> _Rows for locating described items_:

-=-=-

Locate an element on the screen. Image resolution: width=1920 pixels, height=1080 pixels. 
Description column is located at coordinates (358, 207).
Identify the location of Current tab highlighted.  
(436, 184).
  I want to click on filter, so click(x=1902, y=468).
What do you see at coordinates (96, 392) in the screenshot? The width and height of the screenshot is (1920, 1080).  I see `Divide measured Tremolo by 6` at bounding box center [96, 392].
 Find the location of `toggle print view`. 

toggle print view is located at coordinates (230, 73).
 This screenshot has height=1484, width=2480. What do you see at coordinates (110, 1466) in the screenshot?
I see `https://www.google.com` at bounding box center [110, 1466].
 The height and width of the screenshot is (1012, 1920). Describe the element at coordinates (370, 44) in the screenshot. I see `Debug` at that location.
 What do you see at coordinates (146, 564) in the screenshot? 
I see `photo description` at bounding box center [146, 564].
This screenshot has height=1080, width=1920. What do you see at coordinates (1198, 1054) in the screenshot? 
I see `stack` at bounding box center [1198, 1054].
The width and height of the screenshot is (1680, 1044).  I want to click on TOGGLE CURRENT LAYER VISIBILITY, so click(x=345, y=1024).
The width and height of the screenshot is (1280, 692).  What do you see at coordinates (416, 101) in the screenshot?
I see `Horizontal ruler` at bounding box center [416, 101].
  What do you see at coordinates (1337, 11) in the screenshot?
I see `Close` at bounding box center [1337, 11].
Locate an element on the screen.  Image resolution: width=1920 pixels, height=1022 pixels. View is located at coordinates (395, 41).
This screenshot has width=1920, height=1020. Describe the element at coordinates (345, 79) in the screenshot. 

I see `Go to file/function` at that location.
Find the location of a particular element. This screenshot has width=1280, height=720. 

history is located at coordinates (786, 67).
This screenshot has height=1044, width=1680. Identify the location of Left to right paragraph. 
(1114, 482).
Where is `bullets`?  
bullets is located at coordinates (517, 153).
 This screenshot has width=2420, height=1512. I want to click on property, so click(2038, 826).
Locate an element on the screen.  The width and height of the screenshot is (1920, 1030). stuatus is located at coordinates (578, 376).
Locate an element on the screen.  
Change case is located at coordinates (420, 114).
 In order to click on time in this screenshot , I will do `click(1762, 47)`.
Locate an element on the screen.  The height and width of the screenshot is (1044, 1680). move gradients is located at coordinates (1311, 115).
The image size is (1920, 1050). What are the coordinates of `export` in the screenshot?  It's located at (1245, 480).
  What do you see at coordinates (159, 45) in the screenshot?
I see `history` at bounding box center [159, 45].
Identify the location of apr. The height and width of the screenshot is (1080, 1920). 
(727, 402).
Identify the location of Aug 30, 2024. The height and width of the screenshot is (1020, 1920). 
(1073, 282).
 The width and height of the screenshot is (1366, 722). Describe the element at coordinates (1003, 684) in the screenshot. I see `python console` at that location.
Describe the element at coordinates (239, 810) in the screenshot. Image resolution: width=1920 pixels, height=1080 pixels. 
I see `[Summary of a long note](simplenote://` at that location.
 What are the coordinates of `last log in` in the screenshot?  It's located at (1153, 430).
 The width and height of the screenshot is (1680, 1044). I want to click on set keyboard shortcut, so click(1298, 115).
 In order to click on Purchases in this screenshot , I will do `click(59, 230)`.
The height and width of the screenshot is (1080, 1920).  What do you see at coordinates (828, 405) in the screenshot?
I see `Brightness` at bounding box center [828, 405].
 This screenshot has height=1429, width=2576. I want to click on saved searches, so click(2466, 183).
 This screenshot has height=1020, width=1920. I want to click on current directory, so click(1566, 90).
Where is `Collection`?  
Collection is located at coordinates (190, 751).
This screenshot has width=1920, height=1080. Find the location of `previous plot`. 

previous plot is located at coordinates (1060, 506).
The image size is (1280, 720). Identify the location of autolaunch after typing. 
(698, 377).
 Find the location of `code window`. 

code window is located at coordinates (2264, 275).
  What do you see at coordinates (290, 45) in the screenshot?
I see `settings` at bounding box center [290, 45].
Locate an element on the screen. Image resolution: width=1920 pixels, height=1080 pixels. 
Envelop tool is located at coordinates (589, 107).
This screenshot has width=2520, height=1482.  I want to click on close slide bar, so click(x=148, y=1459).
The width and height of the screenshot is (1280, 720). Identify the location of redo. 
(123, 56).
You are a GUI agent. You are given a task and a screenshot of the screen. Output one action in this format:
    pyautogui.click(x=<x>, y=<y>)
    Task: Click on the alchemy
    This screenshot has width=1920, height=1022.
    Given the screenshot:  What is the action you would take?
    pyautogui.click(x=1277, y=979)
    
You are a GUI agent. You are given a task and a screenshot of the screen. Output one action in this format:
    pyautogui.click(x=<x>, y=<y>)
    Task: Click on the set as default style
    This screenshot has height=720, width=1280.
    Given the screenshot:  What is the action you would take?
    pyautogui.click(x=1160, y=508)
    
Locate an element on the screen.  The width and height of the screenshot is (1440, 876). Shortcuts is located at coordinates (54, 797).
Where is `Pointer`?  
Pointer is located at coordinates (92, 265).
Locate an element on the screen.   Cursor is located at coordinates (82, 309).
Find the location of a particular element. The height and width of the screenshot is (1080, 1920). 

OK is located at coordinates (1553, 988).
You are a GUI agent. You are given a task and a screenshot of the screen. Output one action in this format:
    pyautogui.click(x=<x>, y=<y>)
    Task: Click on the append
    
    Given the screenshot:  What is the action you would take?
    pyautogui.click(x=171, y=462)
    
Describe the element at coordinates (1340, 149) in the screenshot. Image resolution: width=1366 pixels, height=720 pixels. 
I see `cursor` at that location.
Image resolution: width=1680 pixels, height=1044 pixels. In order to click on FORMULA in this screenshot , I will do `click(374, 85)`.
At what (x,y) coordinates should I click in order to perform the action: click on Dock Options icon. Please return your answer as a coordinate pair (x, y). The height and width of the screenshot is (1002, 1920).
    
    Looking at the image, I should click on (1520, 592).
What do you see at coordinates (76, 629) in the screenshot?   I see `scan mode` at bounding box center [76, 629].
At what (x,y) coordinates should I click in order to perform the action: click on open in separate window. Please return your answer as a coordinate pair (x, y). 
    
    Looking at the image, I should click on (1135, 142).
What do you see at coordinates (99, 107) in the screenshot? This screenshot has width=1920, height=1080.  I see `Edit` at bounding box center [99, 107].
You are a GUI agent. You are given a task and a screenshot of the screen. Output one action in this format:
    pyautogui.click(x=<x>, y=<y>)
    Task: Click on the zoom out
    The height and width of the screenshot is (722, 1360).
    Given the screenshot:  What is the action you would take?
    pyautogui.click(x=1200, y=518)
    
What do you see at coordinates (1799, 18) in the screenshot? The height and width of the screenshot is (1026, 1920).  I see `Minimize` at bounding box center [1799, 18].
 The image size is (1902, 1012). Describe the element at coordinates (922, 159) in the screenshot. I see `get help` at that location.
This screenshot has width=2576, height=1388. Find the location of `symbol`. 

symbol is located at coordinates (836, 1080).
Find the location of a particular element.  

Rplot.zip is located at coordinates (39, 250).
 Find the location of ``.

-=-=-

> _EXERCISE DETAILS_: Give the rows again with "Find the location of" switched to "Locate" throughout, changing nothing else.

> _ANSWER TO THE PROBLEM_:
Locate an element on the screen. Image resolution: width=1920 pixels, height=1080 pixels. 
Description column is located at coordinates (358, 207).
Identify the location of Current tab highlighted.  
(436, 184).
  I want to click on filter, so click(x=1902, y=468).
What do you see at coordinates (96, 392) in the screenshot? The width and height of the screenshot is (1920, 1080).  I see `Divide measured Tremolo by 6` at bounding box center [96, 392].
 Locate `toggle print view`. 

toggle print view is located at coordinates (230, 73).
 This screenshot has height=1484, width=2480. What do you see at coordinates (110, 1466) in the screenshot?
I see `https://www.google.com` at bounding box center [110, 1466].
 The height and width of the screenshot is (1012, 1920). Describe the element at coordinates (370, 44) in the screenshot. I see `Debug` at that location.
 What do you see at coordinates (146, 564) in the screenshot? 
I see `photo description` at bounding box center [146, 564].
This screenshot has height=1080, width=1920. What do you see at coordinates (1198, 1054) in the screenshot? 
I see `stack` at bounding box center [1198, 1054].
The width and height of the screenshot is (1680, 1044).  I want to click on TOGGLE CURRENT LAYER VISIBILITY, so click(x=345, y=1024).
The width and height of the screenshot is (1280, 692).  What do you see at coordinates (416, 101) in the screenshot?
I see `Horizontal ruler` at bounding box center [416, 101].
  What do you see at coordinates (1337, 11) in the screenshot?
I see `Close` at bounding box center [1337, 11].
Locate an element on the screen.  Image resolution: width=1920 pixels, height=1022 pixels. View is located at coordinates (395, 41).
This screenshot has width=1920, height=1020. Describe the element at coordinates (345, 79) in the screenshot. 

I see `Go to file/function` at that location.
Locate a particular element. This screenshot has width=1280, height=720. 

history is located at coordinates (786, 67).
This screenshot has height=1044, width=1680. Identify the location of Left to right paragraph. 
(1114, 482).
Where is `bullets`?  
bullets is located at coordinates (517, 153).
 This screenshot has width=2420, height=1512. I want to click on property, so click(2038, 826).
Locate an element on the screen.  The width and height of the screenshot is (1920, 1030). stuatus is located at coordinates (578, 376).
Locate an element on the screen.  
Change case is located at coordinates (420, 114).
 In order to click on time in this screenshot , I will do `click(1762, 47)`.
Locate an element on the screen.  The height and width of the screenshot is (1044, 1680). move gradients is located at coordinates (1311, 115).
The image size is (1920, 1050). What are the coordinates of `export` in the screenshot?  It's located at (1245, 480).
  What do you see at coordinates (159, 45) in the screenshot?
I see `history` at bounding box center [159, 45].
Identify the location of apr. The height and width of the screenshot is (1080, 1920). 
(727, 402).
Identify the location of Aug 30, 2024. The height and width of the screenshot is (1020, 1920). 
(1073, 282).
 The width and height of the screenshot is (1366, 722). Describe the element at coordinates (1003, 684) in the screenshot. I see `python console` at that location.
Describe the element at coordinates (239, 810) in the screenshot. Image resolution: width=1920 pixels, height=1080 pixels. 
I see `[Summary of a long note](simplenote://` at that location.
 What are the coordinates of `last log in` in the screenshot?  It's located at (1153, 430).
 The width and height of the screenshot is (1680, 1044). I want to click on set keyboard shortcut, so click(1298, 115).
 In order to click on Purchases in this screenshot , I will do `click(59, 230)`.
The height and width of the screenshot is (1080, 1920).  What do you see at coordinates (828, 405) in the screenshot?
I see `Brightness` at bounding box center [828, 405].
 This screenshot has height=1429, width=2576. I want to click on saved searches, so click(2466, 183).
 This screenshot has height=1020, width=1920. I want to click on current directory, so click(1566, 90).
Where is `Collection`?  
Collection is located at coordinates (190, 751).
This screenshot has width=1920, height=1080. Locate `previous plot`. 

previous plot is located at coordinates (1060, 506).
The image size is (1280, 720). Identify the location of autolaunch after typing. 
(698, 377).
 Locate `code window`. 

code window is located at coordinates (2264, 275).
  What do you see at coordinates (290, 45) in the screenshot?
I see `settings` at bounding box center [290, 45].
Locate an element on the screen. Image resolution: width=1920 pixels, height=1080 pixels. 
Envelop tool is located at coordinates (589, 107).
This screenshot has width=2520, height=1482.  I want to click on close slide bar, so click(x=148, y=1459).
The width and height of the screenshot is (1280, 720). Identify the location of redo. 
(123, 56).
You are a GUI agent. You are given a task and a screenshot of the screen. Output one action in this format:
    pyautogui.click(x=<x>, y=<y>)
    Task: Click on the alchemy
    This screenshot has width=1920, height=1022.
    Given the screenshot:  What is the action you would take?
    pyautogui.click(x=1277, y=979)
    
You are a GUI agent. You are given a task and a screenshot of the screen. Output one action in this format:
    pyautogui.click(x=<x>, y=<y>)
    Task: Click on the set as default style
    This screenshot has height=720, width=1280.
    Given the screenshot:  What is the action you would take?
    pyautogui.click(x=1160, y=508)
    
Locate an element on the screen.  The width and height of the screenshot is (1440, 876). Shortcuts is located at coordinates (54, 797).
Where is `Pointer`?  
Pointer is located at coordinates (92, 265).
Locate an element on the screen.   Cursor is located at coordinates (82, 309).
Locate a particular element. The height and width of the screenshot is (1080, 1920). 

OK is located at coordinates (1553, 988).
You are a GUI agent. You are given a task and a screenshot of the screen. Output one action in this format:
    pyautogui.click(x=<x>, y=<y>)
    Task: Click on the append
    
    Given the screenshot:  What is the action you would take?
    pyautogui.click(x=171, y=462)
    
Describe the element at coordinates (1340, 149) in the screenshot. Image resolution: width=1366 pixels, height=720 pixels. 
I see `cursor` at that location.
Image resolution: width=1680 pixels, height=1044 pixels. In order to click on FORMULA in this screenshot , I will do `click(374, 85)`.
At what (x,y) coordinates should I click in order to perform the action: click on Dock Options icon. Please return your answer as a coordinate pair (x, y). The height and width of the screenshot is (1002, 1920).
    
    Looking at the image, I should click on (1520, 592).
What do you see at coordinates (76, 629) in the screenshot?   I see `scan mode` at bounding box center [76, 629].
At what (x,y) coordinates should I click in order to perform the action: click on open in separate window. Please return your answer as a coordinate pair (x, y). 
    
    Looking at the image, I should click on (1135, 142).
What do you see at coordinates (99, 107) in the screenshot? This screenshot has width=1920, height=1080.  I see `Edit` at bounding box center [99, 107].
You are a GUI agent. You are given a task and a screenshot of the screen. Output one action in this format:
    pyautogui.click(x=<x>, y=<y>)
    Task: Click on the zoom out
    The height and width of the screenshot is (722, 1360).
    Given the screenshot:  What is the action you would take?
    pyautogui.click(x=1200, y=518)
    
What do you see at coordinates (1799, 18) in the screenshot? The height and width of the screenshot is (1026, 1920).  I see `Minimize` at bounding box center [1799, 18].
 The image size is (1902, 1012). Describe the element at coordinates (922, 159) in the screenshot. I see `get help` at that location.
This screenshot has width=2576, height=1388. Locate `symbol`. 

symbol is located at coordinates (836, 1080).
Locate a particular element.  

Rplot.zip is located at coordinates (39, 250).
 Locate ``.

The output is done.